I know it's worthwhile, if for no other reason than it lifts my spirit.

The Biblical book of Joshua points out that the tribe of Gad got the prime real estate because they were willing to deal with the tough stuff, while the tribe of Dan quit in the face of hardship and ended up with border territory that was susceptible to every enemy's whim.

Are you focused on frustrations, pain, failure, approval, or applause? These will sap your strength and lead you to quit. Are you willing to deal with the tough stuff? Do you dare overwhelm your Cannots with a Can? What is your dream?

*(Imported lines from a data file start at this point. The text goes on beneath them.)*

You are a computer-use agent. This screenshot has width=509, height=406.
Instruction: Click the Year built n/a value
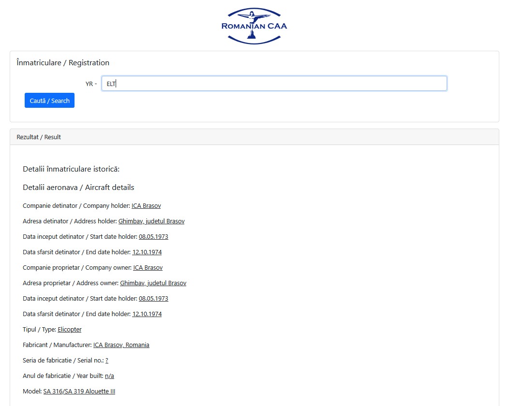(x=109, y=376)
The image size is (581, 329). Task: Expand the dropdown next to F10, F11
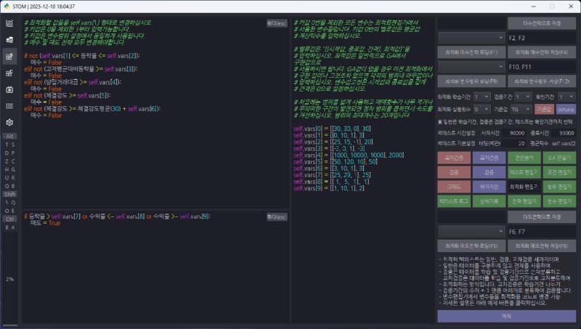point(471,66)
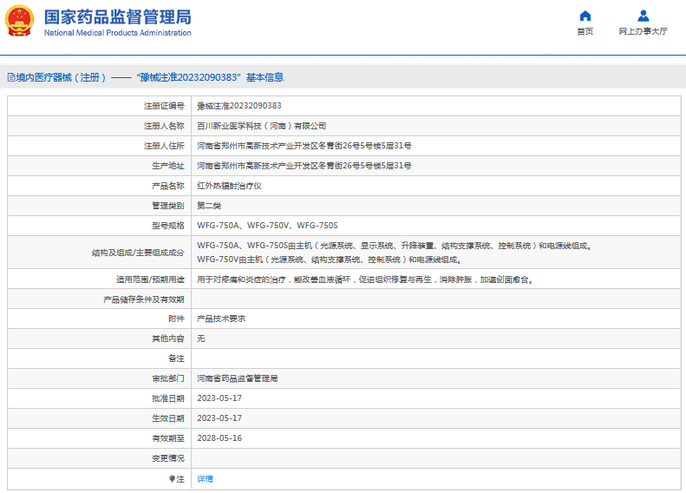
Task: Select the registration number value 豫械注准20232090383
Action: 238,106
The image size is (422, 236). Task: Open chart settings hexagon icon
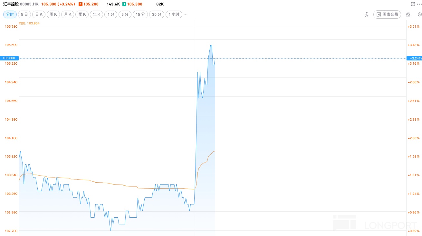[419, 14]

Skate or sing, let the joy of the Lord be your strength, and go do what you dreamed!

Roger Black, British Olympic silver medallist, said,

"When I stood on the rostrum in 1996, they put a silver medal around my neck. Michael Johnson had a gold medal put around his neck. We both felt exactly the same, we both performed to the best of our abilities, I knew I could have done no better. Yes, I would have loved to have won an Olympic gold medal, but that feeling of standing on the rostrum, knowing that I’d given it one hundred percent, I could have done no more – that feeling was worth gold to me and I didn’t need to have a gold medal put around my neck to validate the feeling. Ultimately, I think you have to be honest with yourself with your performance, if you can walk off the track knowing you could have done no better, then regardless of the medal, regardless of the place, as hard as it may be, you can at least look at yourself in the mirror and know that you have done the very best you can."

“You don’t have to have a gold medal put around your neck to feel like a champion," says Roger. I'm adding to that, Pursue your dream to the best of your ability, and you too are a champion.

I close with one more true-life story of great courage overcoming incredible obstacles.

In 2005, a dancer who had lost an arm and her professional career invited a one-legged man with no dance experience to be her dance partner. When they won Silver at the China Central Television National Dance Competition in 2007, Ma Li and Zhai Xiaowei became an inspiration to millions of people, both handicapped and able-bodied, as they showed what passion and determination can achieve.

After watching this, do you dare say, "I can't"?

None of these individuals are superhuman. It's not the person that's special, it's the PROCESS. That means you can take the same process and get similar results.

So how about it? Start your process now!